__/ [David Ball] on Tuesday 14 February 2006 05:45 \__
Disclaimer: nobody knows for sure how crawlers/search engines were
implemented, what they penalise for and to what extent. Speculation based on
experimentation and inferences from Webmaster guidelines is all you will
get.
> Hello,
>
> Should you re-direct them and if so, what's the recommended way? BTW,
> I'm on a WHM/Cpanel server, but I can SSH in and directly edit
> httpd.conf or .htaccess files.
I think the latter point is irrelevant to both the Webmaster and the search
engine. cPanel allows access to .htaccess and I don't know if re-defining
anything in httpd's behaviour is worthwhile. It would not affect what the
search engine /see/, but only the speed pages get delivered. The recommended
way is a redirection with status 301. This might imply, however, if used
excessively, that there is domain name spamming. Take care if you go down
that route. *smile*
> Should you just not put up a website for the other top level domains?
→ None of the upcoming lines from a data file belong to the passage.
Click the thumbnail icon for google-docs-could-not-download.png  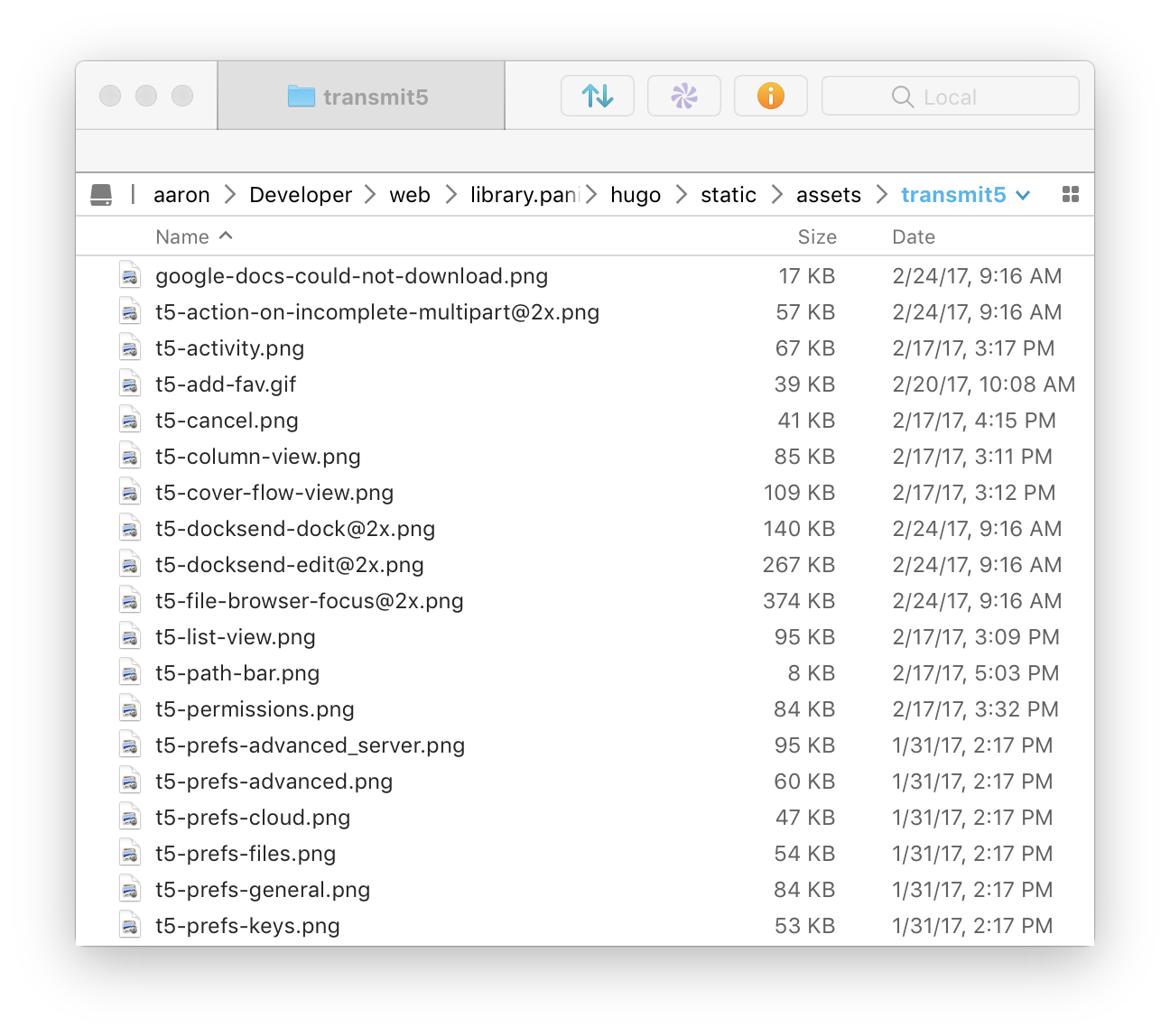coord(130,275)
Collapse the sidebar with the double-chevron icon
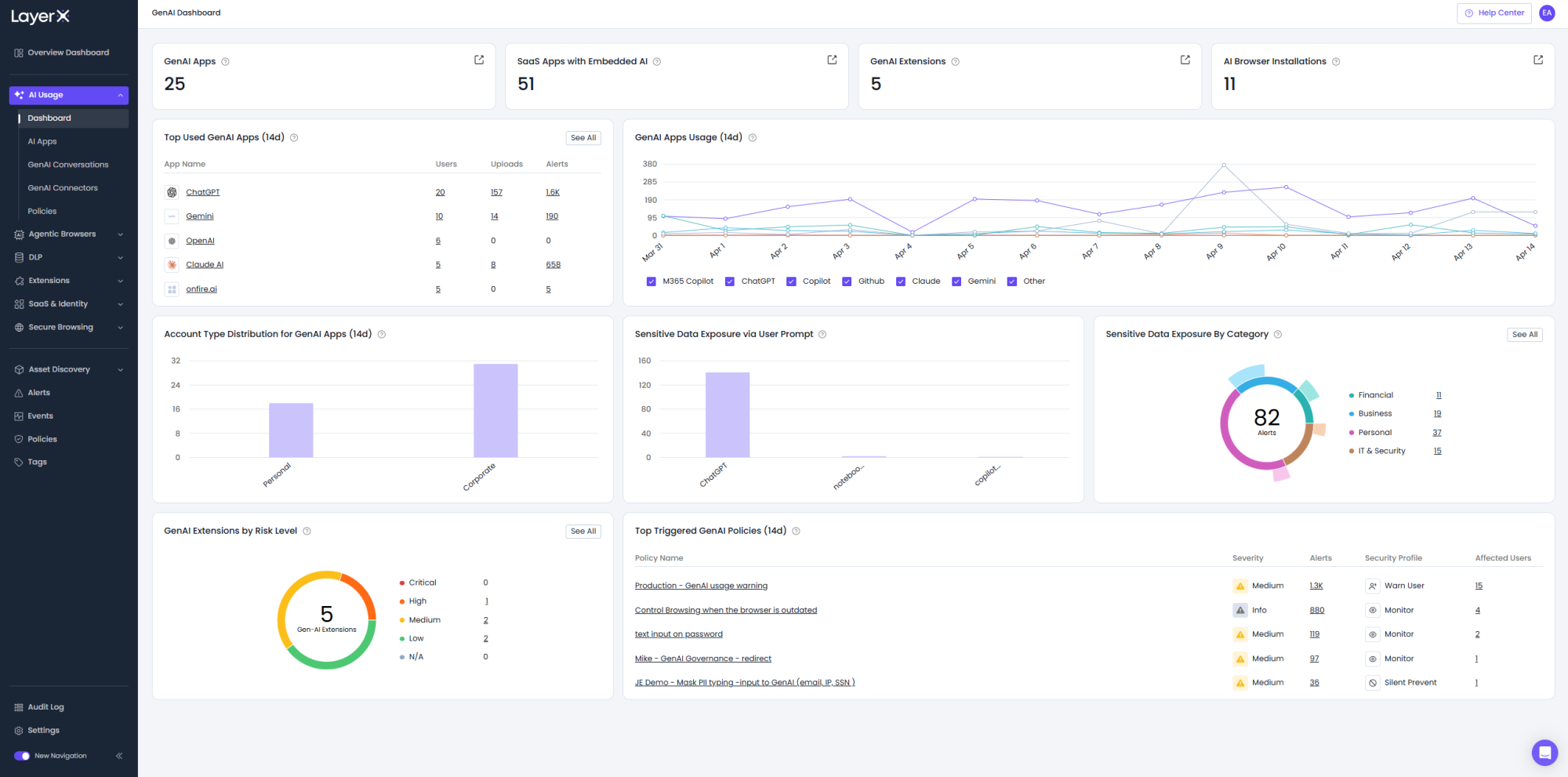The image size is (1568, 777). tap(119, 756)
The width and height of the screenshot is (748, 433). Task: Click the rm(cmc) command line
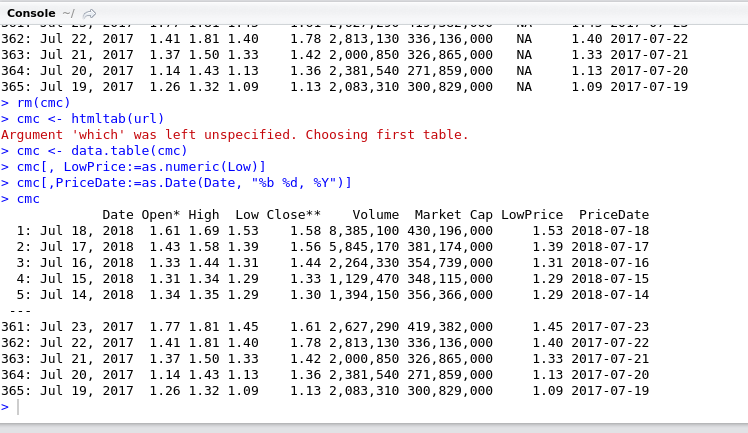pos(44,103)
What if everyone did this? If it /already/ misused? Large businesses protect
domain names and thereby reduce the size of the namespace (look up
g00gle.com for example). ICANN manages larger tables, which also has a
negative effect on DNS. It also poisons, 'noisifies' and deters meaningful
analysis of the Web. If search engines do not penalise for this already,
they should. Bear in mind that localised Google sites deliver *different*(
content.
> Should you just put up a page saying "you want the .com, not the
> .info", without actually linking to domain.com
That's a possibility, if you can afford the hosting and registration bills.
At least your capturing of domain names would not be detectable to a bot.
> While I'm at it, is it ok to have both www.domain.com and domain.com
> point to the website? That seems to be the default way control panels
> usually set the DNS up on servers.
Try to reduce the effect of URL 'duplicability'. Merge the two if you do not
do not do so already. There are simply scripts to achieve this in
dynamically-generated sites and you can also re-write (not redirect) URL's
if necessary. You otherwise 'leak' ranks -- both traffic-based and
backlink-based -- irrespective of your intention.
> Thanks,
>
> -- David
Best wishes,
Roy
--
Roy S. Schestowitz | "Yes, I know, but does it run Linux?"